┌──
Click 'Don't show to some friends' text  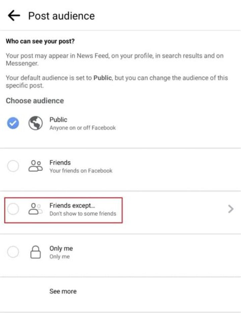point(83,214)
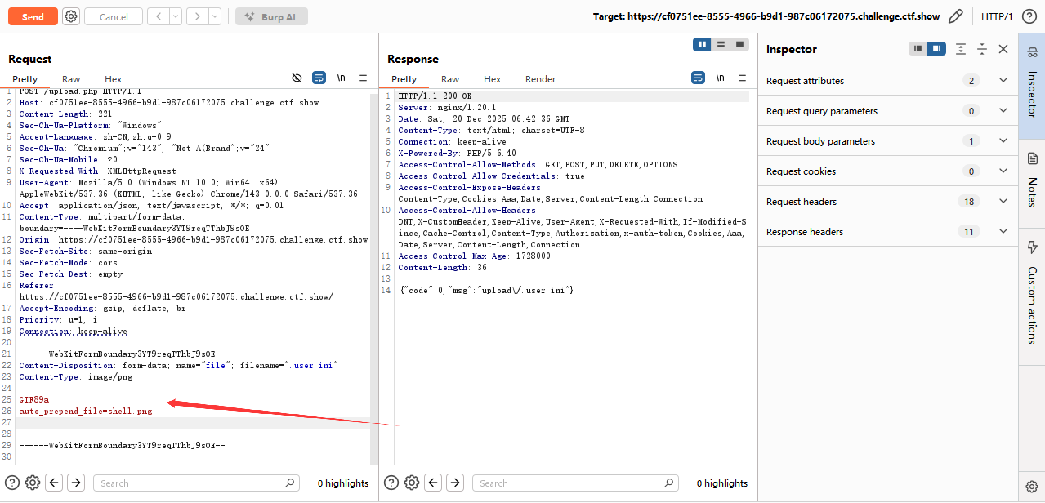Click the Burp AI button
Image resolution: width=1045 pixels, height=503 pixels.
pyautogui.click(x=271, y=17)
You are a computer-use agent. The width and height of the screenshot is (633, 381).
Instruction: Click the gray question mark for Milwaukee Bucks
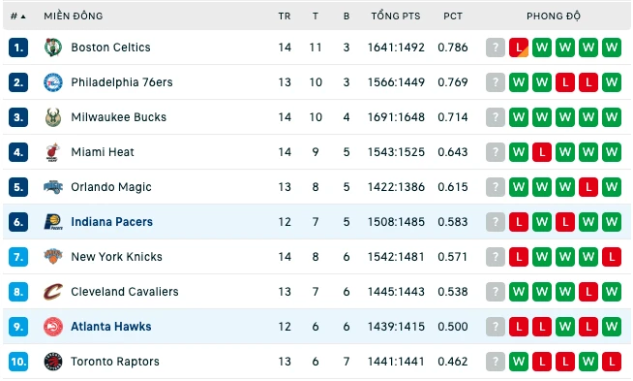click(496, 117)
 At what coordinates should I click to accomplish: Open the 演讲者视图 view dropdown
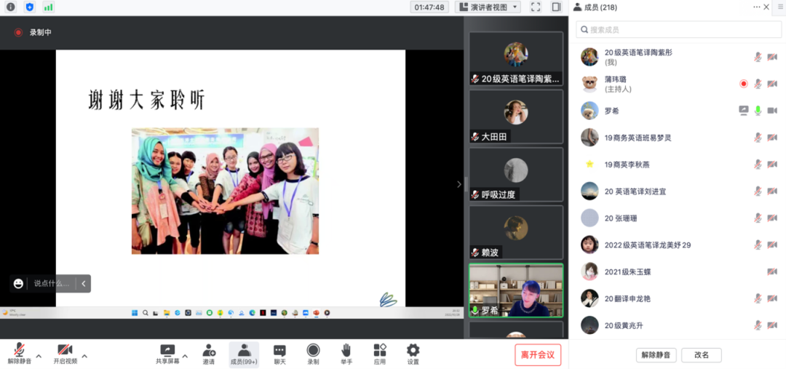click(x=488, y=7)
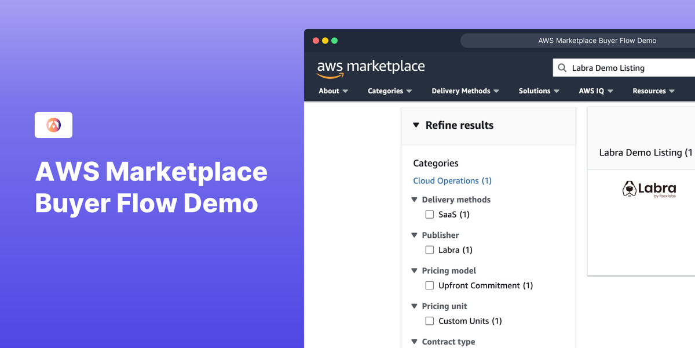Select the rounded app icon on purple banner
Image resolution: width=695 pixels, height=348 pixels.
[53, 125]
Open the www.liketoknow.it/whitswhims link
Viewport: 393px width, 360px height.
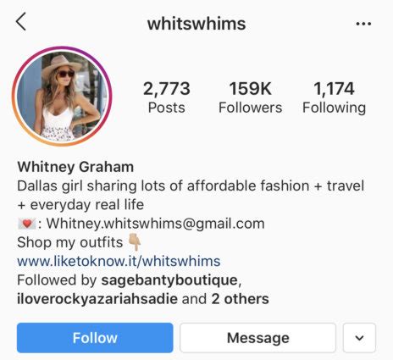click(x=119, y=261)
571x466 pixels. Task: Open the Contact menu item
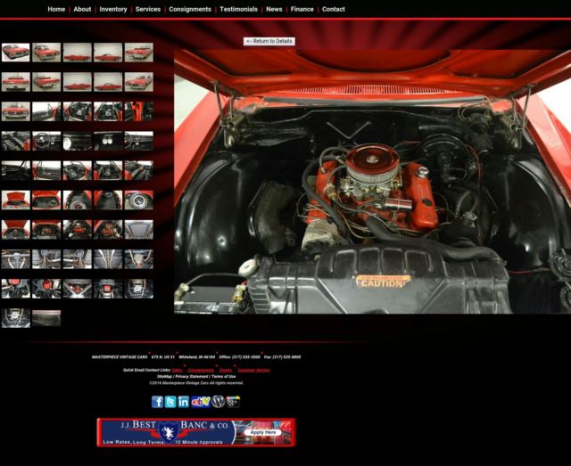coord(333,9)
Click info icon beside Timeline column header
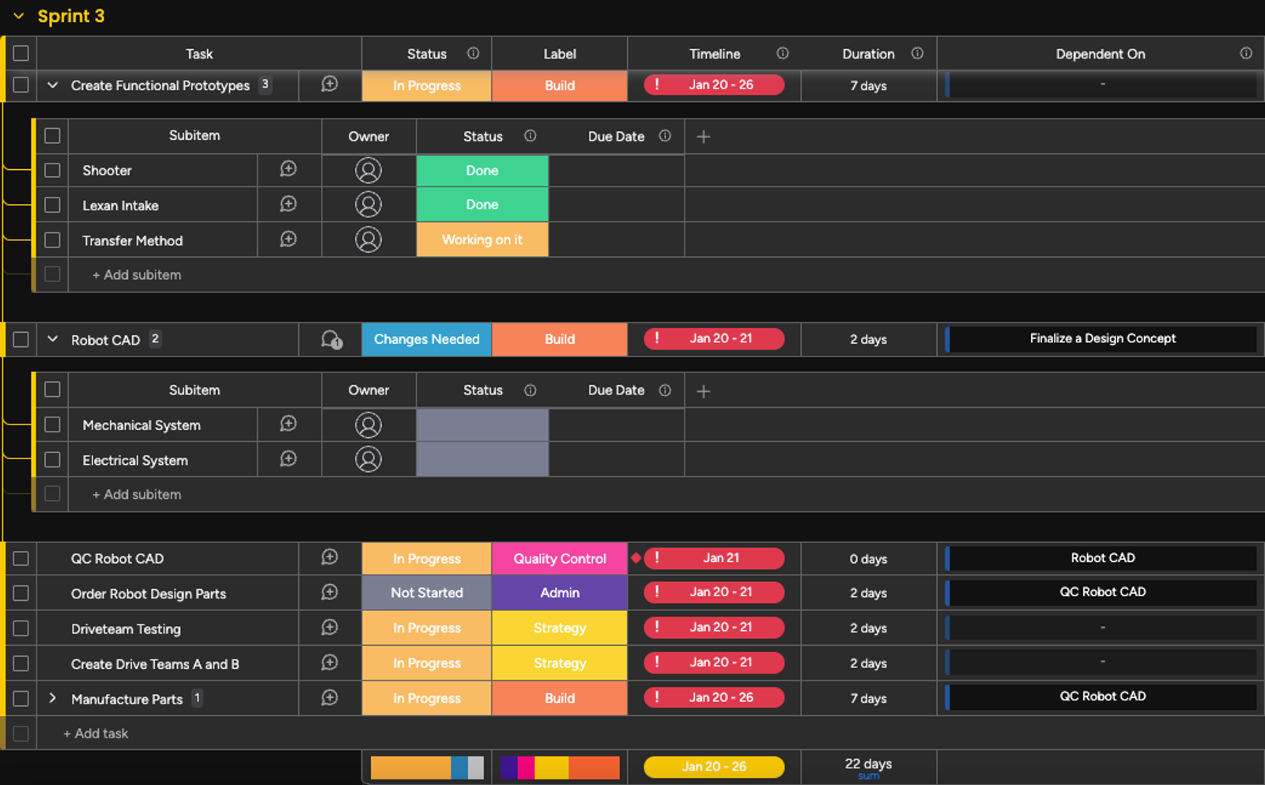The height and width of the screenshot is (785, 1265). (x=782, y=53)
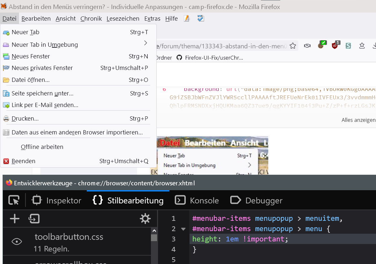This screenshot has width=376, height=264.
Task: Pick an element with the element picker icon
Action: tap(14, 200)
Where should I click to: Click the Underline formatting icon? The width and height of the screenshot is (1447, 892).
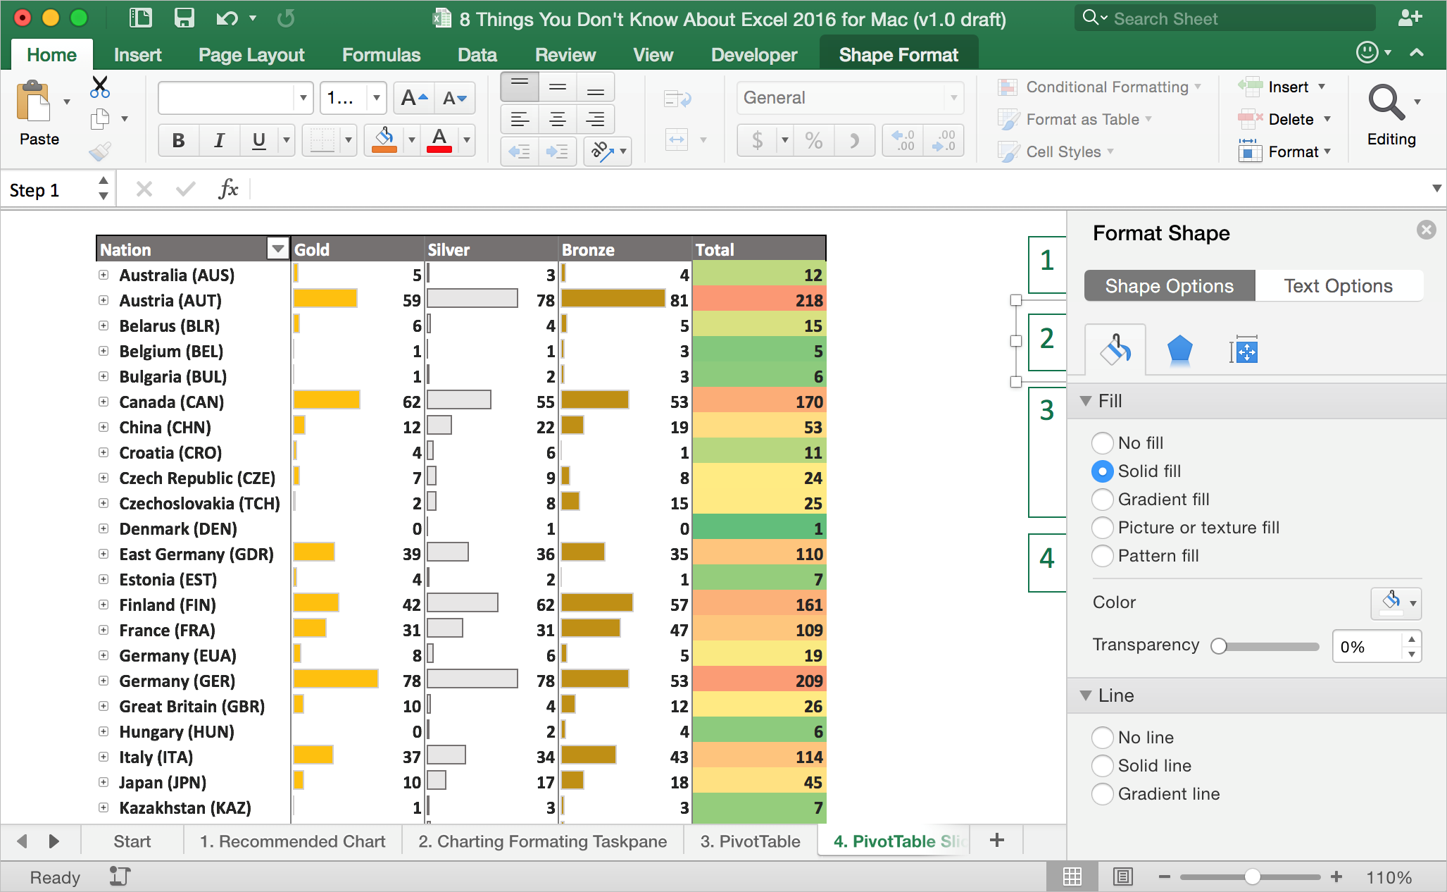pyautogui.click(x=256, y=140)
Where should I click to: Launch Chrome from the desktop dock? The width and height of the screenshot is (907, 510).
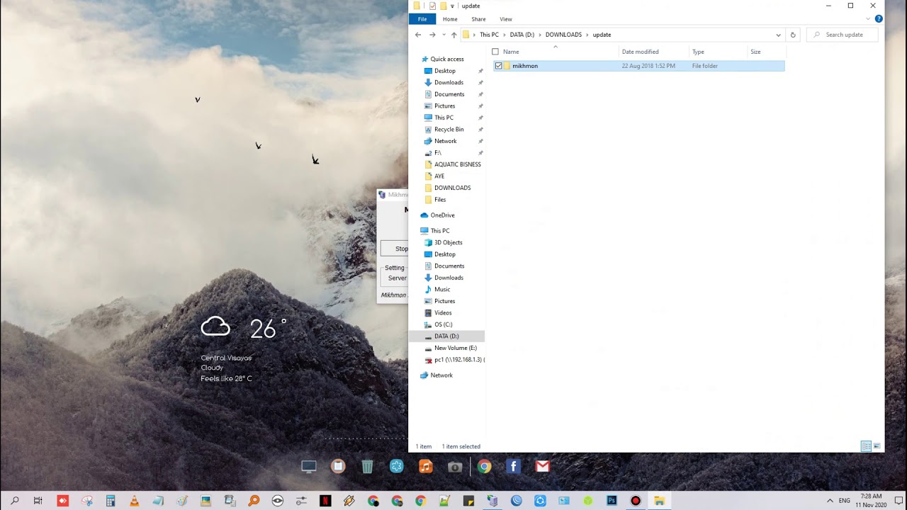(x=484, y=466)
└──
* **EXERCISE DIRECTIONS**: Can you rewrite the part of the data that opens with the line containing "At what coordinates" and closes with the line containing "Action: tap(14, 200)", changing "Viewport" to "Screen size" and keeping everything else the same, with the pictures left out?

* **FULL SOLUTION**:
 At what coordinates should I click to accomplish: Open the 演讲者视图 view dropdown
click(x=488, y=7)
Select the rounded app icon on purple banner
Image resolution: width=695 pixels, height=348 pixels.
[53, 125]
Open the www.liketoknow.it/whitswhims link
Screen size: 393px width, 360px height.
click(x=119, y=261)
571x466 pixels. Task: Open the Contact menu item
coord(333,9)
Click info icon beside Timeline column header
The height and width of the screenshot is (785, 1265). (x=782, y=53)
This screenshot has width=376, height=264.
Task: Pick an element with the element picker icon
Action: tap(14, 200)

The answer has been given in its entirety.